- Data excerpts:
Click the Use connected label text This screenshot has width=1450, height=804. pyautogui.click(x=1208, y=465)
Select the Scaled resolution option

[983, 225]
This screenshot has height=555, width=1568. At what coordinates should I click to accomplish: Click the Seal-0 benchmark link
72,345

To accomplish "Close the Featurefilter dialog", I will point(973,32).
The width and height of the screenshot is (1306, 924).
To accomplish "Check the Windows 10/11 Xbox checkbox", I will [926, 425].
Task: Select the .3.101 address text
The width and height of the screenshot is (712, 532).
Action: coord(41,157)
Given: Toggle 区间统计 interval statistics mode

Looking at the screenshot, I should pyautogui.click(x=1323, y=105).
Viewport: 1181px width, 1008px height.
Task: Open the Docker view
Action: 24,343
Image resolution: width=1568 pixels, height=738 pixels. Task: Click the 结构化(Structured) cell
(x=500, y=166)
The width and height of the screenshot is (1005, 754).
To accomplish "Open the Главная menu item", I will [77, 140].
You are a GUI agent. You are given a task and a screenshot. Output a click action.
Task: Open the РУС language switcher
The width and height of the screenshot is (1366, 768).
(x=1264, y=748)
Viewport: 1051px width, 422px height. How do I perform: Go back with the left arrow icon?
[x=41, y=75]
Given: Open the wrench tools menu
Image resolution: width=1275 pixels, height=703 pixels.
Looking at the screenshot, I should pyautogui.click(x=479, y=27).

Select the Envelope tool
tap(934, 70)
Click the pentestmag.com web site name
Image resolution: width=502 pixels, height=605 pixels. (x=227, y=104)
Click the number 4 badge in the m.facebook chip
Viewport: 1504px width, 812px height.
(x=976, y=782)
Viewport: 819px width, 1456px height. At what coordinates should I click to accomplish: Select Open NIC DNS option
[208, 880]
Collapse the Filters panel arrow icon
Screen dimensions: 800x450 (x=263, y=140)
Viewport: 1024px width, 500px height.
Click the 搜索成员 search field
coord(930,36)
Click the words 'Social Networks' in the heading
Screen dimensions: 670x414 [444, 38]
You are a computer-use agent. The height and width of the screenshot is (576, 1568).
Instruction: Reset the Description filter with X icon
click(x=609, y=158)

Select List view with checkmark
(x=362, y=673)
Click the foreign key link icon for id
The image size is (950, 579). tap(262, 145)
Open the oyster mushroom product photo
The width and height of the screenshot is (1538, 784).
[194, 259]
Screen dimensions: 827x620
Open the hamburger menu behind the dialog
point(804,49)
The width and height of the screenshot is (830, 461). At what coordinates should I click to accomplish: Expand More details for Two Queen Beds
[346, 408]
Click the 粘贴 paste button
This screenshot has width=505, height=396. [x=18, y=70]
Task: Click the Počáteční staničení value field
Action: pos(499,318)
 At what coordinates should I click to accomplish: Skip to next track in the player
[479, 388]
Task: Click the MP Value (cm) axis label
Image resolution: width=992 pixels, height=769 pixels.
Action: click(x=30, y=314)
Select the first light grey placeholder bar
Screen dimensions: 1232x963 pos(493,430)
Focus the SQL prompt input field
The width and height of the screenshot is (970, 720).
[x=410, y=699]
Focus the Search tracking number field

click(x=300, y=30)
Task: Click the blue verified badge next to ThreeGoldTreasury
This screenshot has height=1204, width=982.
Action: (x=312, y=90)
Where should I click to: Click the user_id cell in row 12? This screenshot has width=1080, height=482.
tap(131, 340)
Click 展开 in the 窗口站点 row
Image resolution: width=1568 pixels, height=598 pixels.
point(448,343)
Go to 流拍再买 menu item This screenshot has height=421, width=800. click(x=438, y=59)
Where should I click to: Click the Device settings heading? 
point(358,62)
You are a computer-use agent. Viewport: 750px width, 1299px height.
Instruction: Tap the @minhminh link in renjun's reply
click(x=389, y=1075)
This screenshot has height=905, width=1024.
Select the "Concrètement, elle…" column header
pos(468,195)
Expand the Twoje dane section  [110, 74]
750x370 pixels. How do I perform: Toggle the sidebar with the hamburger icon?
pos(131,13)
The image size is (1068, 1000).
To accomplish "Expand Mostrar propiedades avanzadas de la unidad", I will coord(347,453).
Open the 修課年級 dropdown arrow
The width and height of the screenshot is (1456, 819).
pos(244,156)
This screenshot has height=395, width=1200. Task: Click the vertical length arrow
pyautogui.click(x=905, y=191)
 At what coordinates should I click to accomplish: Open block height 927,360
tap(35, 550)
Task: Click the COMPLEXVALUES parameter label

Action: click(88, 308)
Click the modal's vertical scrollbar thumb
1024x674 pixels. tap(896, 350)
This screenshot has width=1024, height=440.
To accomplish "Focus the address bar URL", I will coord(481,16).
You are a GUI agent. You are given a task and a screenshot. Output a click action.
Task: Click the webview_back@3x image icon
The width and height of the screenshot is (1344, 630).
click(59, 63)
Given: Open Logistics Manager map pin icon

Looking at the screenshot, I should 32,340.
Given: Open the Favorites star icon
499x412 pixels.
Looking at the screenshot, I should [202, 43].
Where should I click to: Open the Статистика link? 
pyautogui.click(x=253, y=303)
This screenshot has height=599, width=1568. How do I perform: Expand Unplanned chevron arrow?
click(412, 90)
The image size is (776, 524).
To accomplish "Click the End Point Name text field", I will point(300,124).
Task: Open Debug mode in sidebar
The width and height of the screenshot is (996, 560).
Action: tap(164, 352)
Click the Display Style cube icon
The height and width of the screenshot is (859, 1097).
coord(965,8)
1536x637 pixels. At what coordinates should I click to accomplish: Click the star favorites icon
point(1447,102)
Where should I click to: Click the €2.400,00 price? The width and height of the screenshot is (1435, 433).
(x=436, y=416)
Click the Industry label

- Exercise:
Output every record verbatim.

- Task output:
Click the Use connected label text This screenshot has width=1450, height=804. pyautogui.click(x=1208, y=465)
Select the Scaled resolution option

[983, 225]
This screenshot has height=555, width=1568. At what coordinates should I click to accomplish: Click the Seal-0 benchmark link
72,345

To accomplish "Close the Featurefilter dialog", I will point(973,32).
The width and height of the screenshot is (1306, 924).
To accomplish "Check the Windows 10/11 Xbox checkbox", I will [926, 425].
Task: Select the .3.101 address text
The width and height of the screenshot is (712, 532).
Action: coord(41,157)
Given: Toggle 区间统计 interval statistics mode

Looking at the screenshot, I should pyautogui.click(x=1323, y=105).
Viewport: 1181px width, 1008px height.
Task: Open the Docker view
Action: 24,343
Image resolution: width=1568 pixels, height=738 pixels. Task: Click the 结构化(Structured) cell
(x=500, y=166)
The width and height of the screenshot is (1005, 754).
To accomplish "Open the Главная menu item", I will [77, 140].
You are a GUI agent. You are given a task and a screenshot. Output a click action.
Task: Open the РУС language switcher
The width and height of the screenshot is (1366, 768).
(x=1264, y=748)
Viewport: 1051px width, 422px height. How do I perform: Go back with the left arrow icon?
[x=41, y=75]
Given: Open the wrench tools menu
Image resolution: width=1275 pixels, height=703 pixels.
Looking at the screenshot, I should pyautogui.click(x=479, y=27).

Select the Envelope tool
tap(934, 70)
Click the pentestmag.com web site name
Image resolution: width=502 pixels, height=605 pixels. (x=227, y=104)
Click the number 4 badge in the m.facebook chip
Viewport: 1504px width, 812px height.
(x=976, y=782)
Viewport: 819px width, 1456px height. At what coordinates should I click to accomplish: Select Open NIC DNS option
[208, 880]
Collapse the Filters panel arrow icon
Screen dimensions: 800x450 (x=263, y=140)
Viewport: 1024px width, 500px height.
Click the 搜索成员 search field
coord(930,36)
Click the words 'Social Networks' in the heading
Screen dimensions: 670x414 [444, 38]
You are a computer-use agent. The height and width of the screenshot is (576, 1568).
Instruction: Reset the Description filter with X icon
click(x=609, y=158)

Select List view with checkmark
(x=362, y=673)
Click the foreign key link icon for id
The image size is (950, 579). tap(262, 145)
Open the oyster mushroom product photo
The width and height of the screenshot is (1538, 784).
[194, 259]
Screen dimensions: 827x620
Open the hamburger menu behind the dialog
point(804,49)
The width and height of the screenshot is (830, 461). At what coordinates should I click to accomplish: Expand More details for Two Queen Beds
[346, 408]
Click the 粘贴 paste button
This screenshot has width=505, height=396. [x=18, y=70]
Task: Click the Počáteční staničení value field
Action: pos(499,318)
 At what coordinates should I click to accomplish: Skip to next track in the player
[479, 388]
Task: Click the MP Value (cm) axis label
Image resolution: width=992 pixels, height=769 pixels.
Action: click(x=30, y=314)
Select the first light grey placeholder bar
Screen dimensions: 1232x963 pos(493,430)
Focus the SQL prompt input field
The width and height of the screenshot is (970, 720).
[x=410, y=699]
Focus the Search tracking number field

click(x=300, y=30)
Task: Click the blue verified badge next to ThreeGoldTreasury
This screenshot has height=1204, width=982.
Action: (x=312, y=90)
Where should I click to: Click the user_id cell in row 12? This screenshot has width=1080, height=482.
tap(131, 340)
Click 展开 in the 窗口站点 row
Image resolution: width=1568 pixels, height=598 pixels.
point(448,343)
Go to 流拍再买 menu item This screenshot has height=421, width=800. click(x=438, y=59)
Where should I click to: Click the Device settings heading? 
point(358,62)
You are a computer-use agent. Viewport: 750px width, 1299px height.
Instruction: Tap the @minhminh link in renjun's reply
click(x=389, y=1075)
This screenshot has height=905, width=1024.
Select the "Concrètement, elle…" column header
pos(468,195)
Expand the Twoje dane section  [110, 74]
750x370 pixels. How do I perform: Toggle the sidebar with the hamburger icon?
pos(131,13)
The image size is (1068, 1000).
To accomplish "Expand Mostrar propiedades avanzadas de la unidad", I will coord(347,453).
Open the 修課年級 dropdown arrow
The width and height of the screenshot is (1456, 819).
pos(244,156)
This screenshot has height=395, width=1200. Task: Click the vertical length arrow
pyautogui.click(x=905, y=191)
 At what coordinates should I click to accomplish: Open block height 927,360
tap(35, 550)
Task: Click the COMPLEXVALUES parameter label

Action: click(88, 308)
Click the modal's vertical scrollbar thumb
1024x674 pixels. tap(896, 350)
This screenshot has width=1024, height=440.
To accomplish "Focus the address bar URL", I will coord(481,16).
You are a GUI agent. You are given a task and a screenshot. Output a click action.
Task: Click the webview_back@3x image icon
The width and height of the screenshot is (1344, 630).
click(59, 63)
Given: Open Logistics Manager map pin icon

Looking at the screenshot, I should 32,340.
Given: Open the Favorites star icon
499x412 pixels.
Looking at the screenshot, I should [202, 43].
Where should I click to: Open the Статистика link? 
pyautogui.click(x=253, y=303)
This screenshot has height=599, width=1568. How do I perform: Expand Unplanned chevron arrow?
click(412, 90)
The image size is (776, 524).
To accomplish "Click the End Point Name text field", I will point(300,124).
Task: Open Debug mode in sidebar
The width and height of the screenshot is (996, 560).
Action: tap(164, 352)
Click the Display Style cube icon
The height and width of the screenshot is (859, 1097).
coord(965,8)
1536x637 pixels. At what coordinates should I click to accomplish: Click the star favorites icon
point(1447,102)
Where should I click to: Click the €2.400,00 price? The width and height of the screenshot is (1435, 433).
(x=436, y=416)
Click the Industry label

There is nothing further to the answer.